JIM KERNAGHAN -- London Free Press

, Last Updated: 7:21 AM ET

In plenty of ways, the guys called upon to lead the offensive charge on behalf of the London Knights are mature beyond their years.

Playoff pressure? They've been doing it three-fourths of their lives, so tonight's playoff opener against the Owen Sound Attack is just another chance for scorers such as David Bolland and Rob Schremp to step up and do what they've been doing each spring since they first wobbled out on skates.

Bolland remembers the baggy jersey and too-large skates in Mimico. Schremp recalls the long road trips with the rest of the peewees in Syracuse.

They both knew then, as they do now, they must continue doing what they do well in the hotter playoff crucible.

As always, the most pivotal role falls to Knights goaltending Oscar-winner Adam Dennis. But if Bolland, Schremp and Dylan Hunter fail to turn on the light, whatever little miracles Dennis is able to fashion between the pipes could become an afterthought.
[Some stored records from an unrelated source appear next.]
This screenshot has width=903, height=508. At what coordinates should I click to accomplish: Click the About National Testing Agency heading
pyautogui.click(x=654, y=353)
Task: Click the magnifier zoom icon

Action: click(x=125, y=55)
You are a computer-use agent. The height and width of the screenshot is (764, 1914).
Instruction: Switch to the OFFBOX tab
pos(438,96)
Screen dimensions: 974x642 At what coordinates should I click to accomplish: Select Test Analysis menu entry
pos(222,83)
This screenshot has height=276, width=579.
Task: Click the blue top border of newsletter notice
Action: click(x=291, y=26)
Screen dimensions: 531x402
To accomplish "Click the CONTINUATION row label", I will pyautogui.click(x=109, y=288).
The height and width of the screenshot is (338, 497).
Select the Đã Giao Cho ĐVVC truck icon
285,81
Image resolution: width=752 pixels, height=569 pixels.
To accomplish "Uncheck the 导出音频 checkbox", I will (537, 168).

The scorers have to score. And they have to score against a team that has seen enough of them live and on tape to have their tendencies down pat.
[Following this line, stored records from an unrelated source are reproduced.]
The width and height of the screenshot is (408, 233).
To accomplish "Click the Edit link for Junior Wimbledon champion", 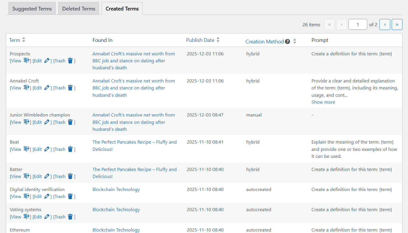I will pyautogui.click(x=38, y=122).
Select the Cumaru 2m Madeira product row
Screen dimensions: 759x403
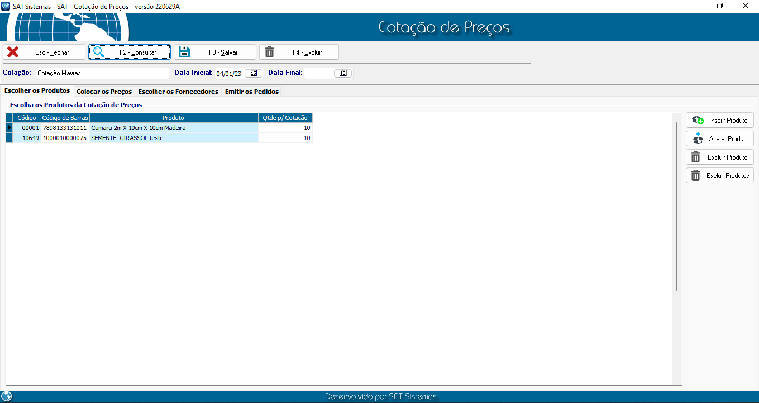pos(173,128)
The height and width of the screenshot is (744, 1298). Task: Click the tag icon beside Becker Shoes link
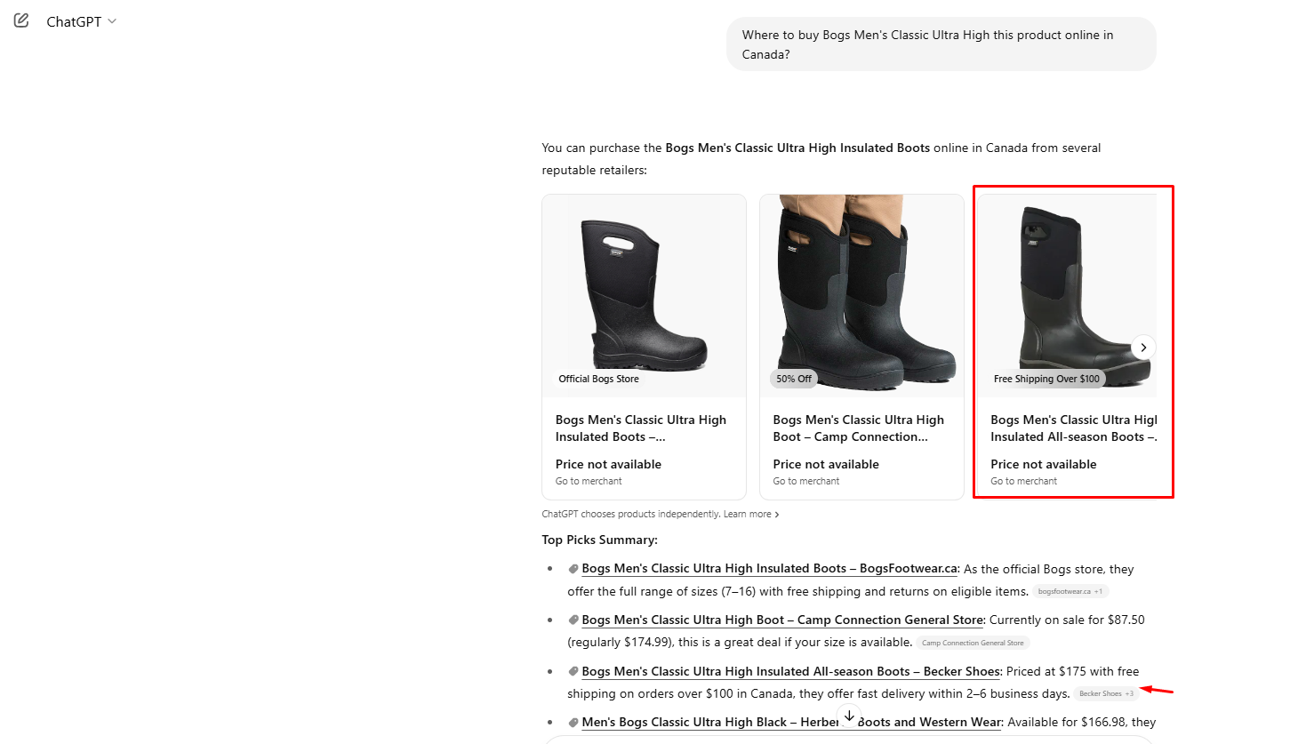573,672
In other words, they have to do more than they did while running at the head of the OHL scoring pack during the regular season to create as much impact.

But they've been doing this a long time. None was ever out of the playoffs in minor hockey and all have a wealth of OHL playoff experience, with the run to the Memorial Cup championship standing as a sort of junior hockey doctoral thesis.
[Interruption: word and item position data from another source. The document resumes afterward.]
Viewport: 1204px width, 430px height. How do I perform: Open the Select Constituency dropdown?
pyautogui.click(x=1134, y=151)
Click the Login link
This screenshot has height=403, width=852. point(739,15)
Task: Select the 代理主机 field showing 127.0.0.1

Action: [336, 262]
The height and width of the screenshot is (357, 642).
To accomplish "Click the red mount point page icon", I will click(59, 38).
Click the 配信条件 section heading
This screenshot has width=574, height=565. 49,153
You wonder, now that they stand on the threshold of what ought to be distinguished NHL careers, if they even recall much about their early minor years. They do.

Bolland's first year, he was coached to the playoffs by Detroit Red Wing Brendan Shanahan's brother, Brian.

"I knew I couldn't skate very well," he laughed. "And that everything I had on was about eight sizes too big. Nothing fit me."

Schremp remembers big trips with his elite Syracuse teams to games as far away as Philadelphia.

"We played all over," he recalled. "The playoffs were against Buffalo, Long Island, Albany and places like that and then it was the nationals. I became used to playoff situations."

His first year of OHL playoffs was brief. Schremp was with Mississauga then and was bounced by a concussion after a game and a half against Ottawa 67's when he ran into Adam Smith's elbow.

Bolland's OHL playoff introduction was a heated series against Windsor and such current NHLers Tim Gleason and Kyle Wellwood.

"It was valuable watching how those guys and our guys, like Danny Bois, (were) going hard for us. You saw the value of hard work."

Work. It's a word not thrown around lightly in the Knights' dressing room.

"The deeper you get in the playoffs, the harder it is to score," Schremp said. "It's all about hard work in the playoffs, then skill takes over. Hard work sounds like a cliche. But you have to turn it up a notch, then get creative. I like the pressure situations. And this series is a pressure series. We get through this one, we're going to be good."

They are marked men , but here is no fear. It has always been this way. They have to score no matter what.

"It's expected of you; you have to do it every night," Bolland said. "It gets tougher. Like Corey Perry last year, he was expected to produce and he did. Same with Schrempy and Dylan and me this year."

It started for them all three-quarters of a lifetime ago. Tonight is nothing new.